◆ **Required work**
Please repeat word for word the line containing "1512x807 pixels." and every following line up to and including the last one below, pictures excluded.

◆ **Records for the task**
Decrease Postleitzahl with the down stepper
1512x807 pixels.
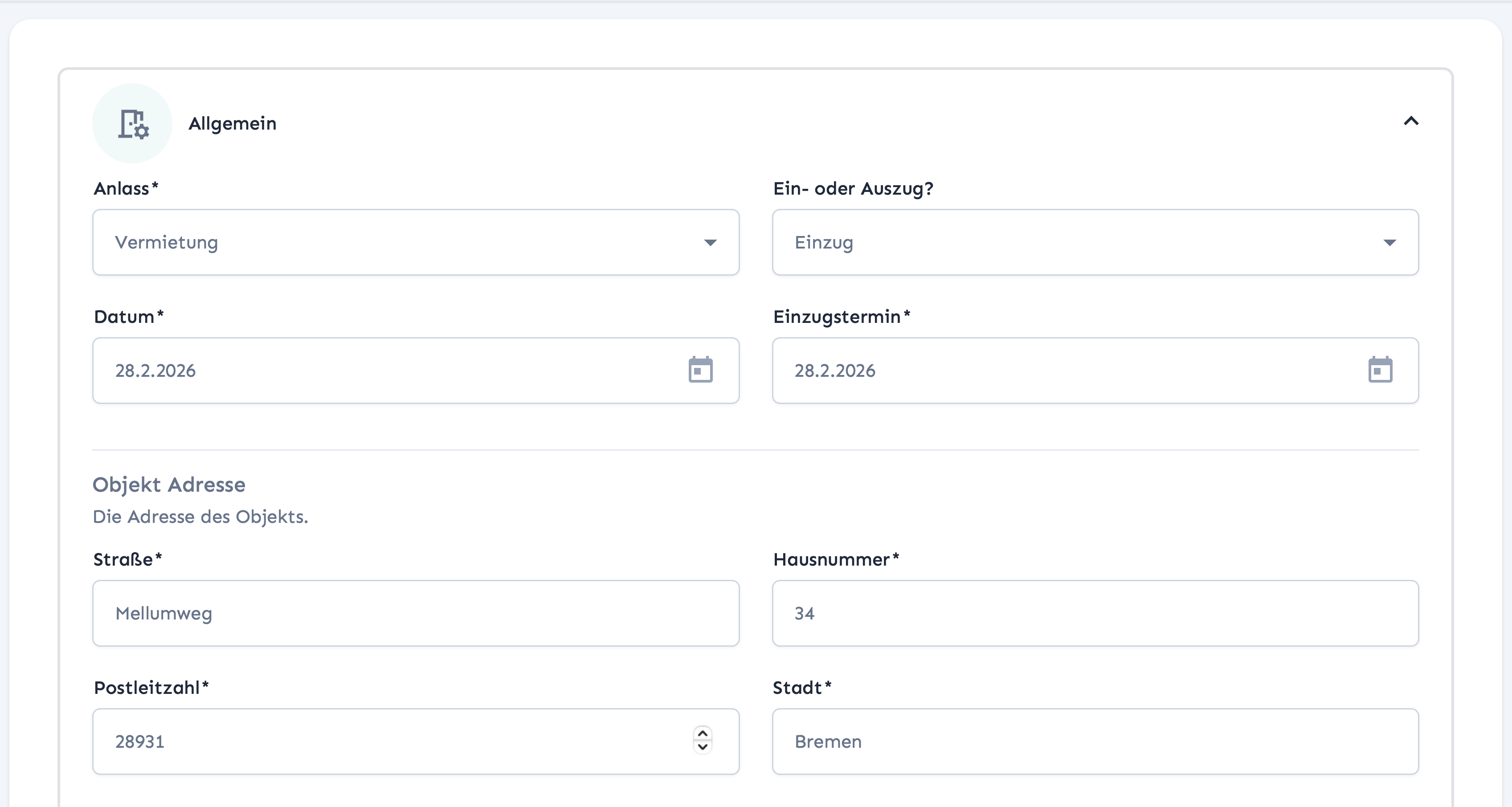[703, 747]
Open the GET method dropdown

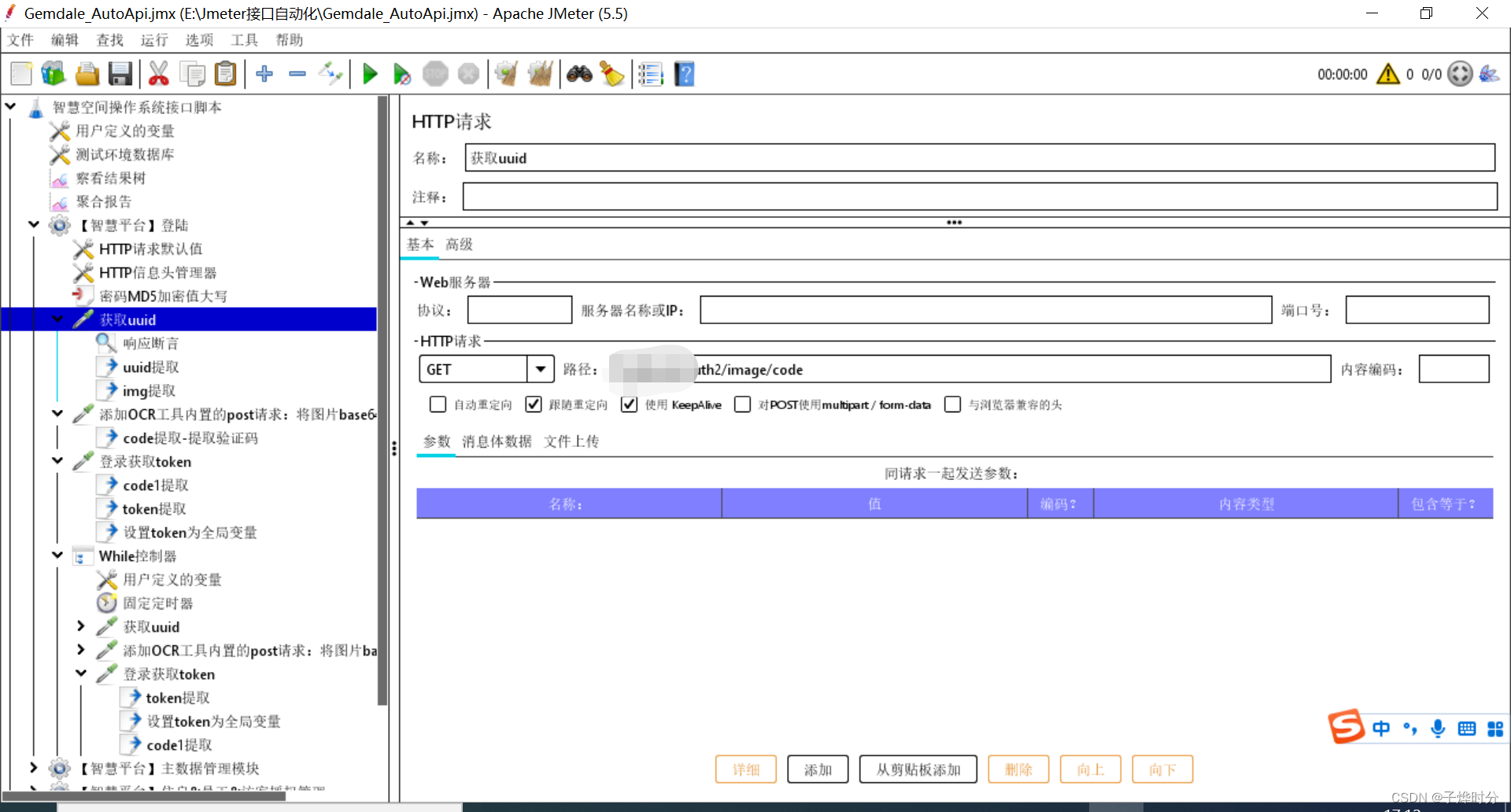(x=540, y=369)
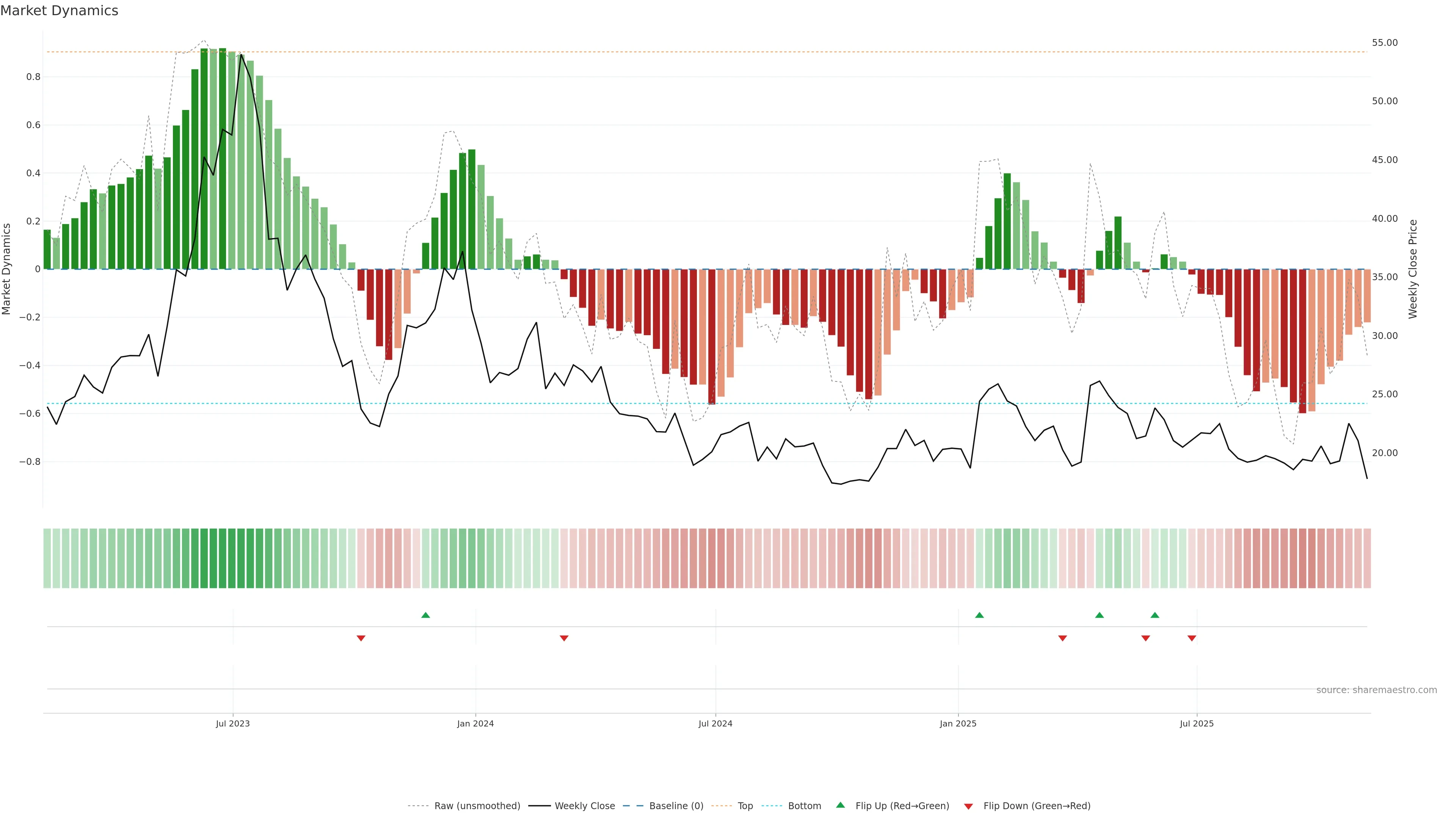Click the Market Dynamics chart title
Viewport: 1456px width, 819px height.
point(60,11)
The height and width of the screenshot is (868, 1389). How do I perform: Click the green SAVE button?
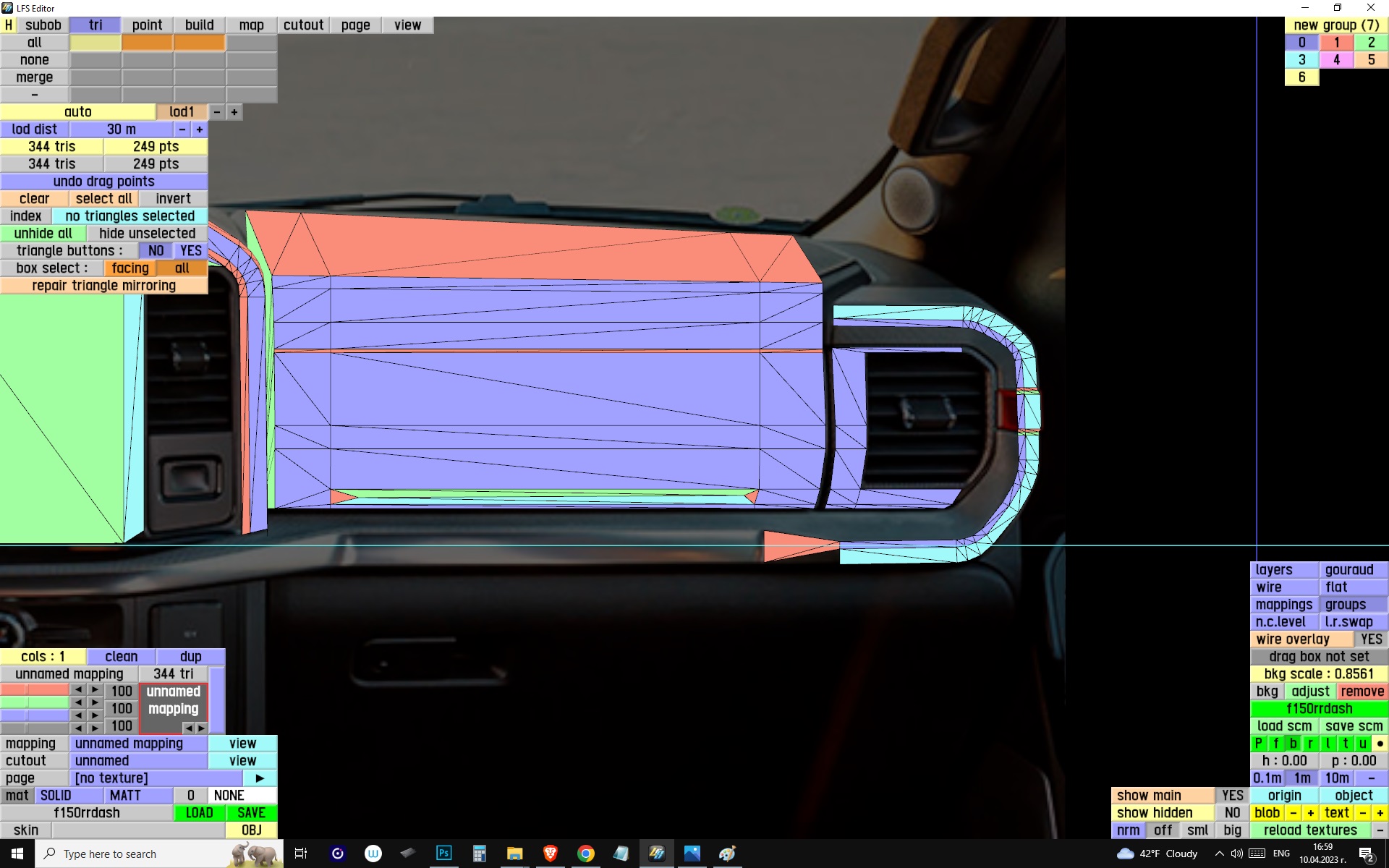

◆ **Task solution**
1512x807 pixels.
[703, 747]
Open the GET method dropdown

(x=540, y=369)
Click the Market Dynamics chart title
Viewport: 1456px width, 819px height.
point(60,11)
The height and width of the screenshot is (868, 1389). How do I perform: Click the green SAVE button?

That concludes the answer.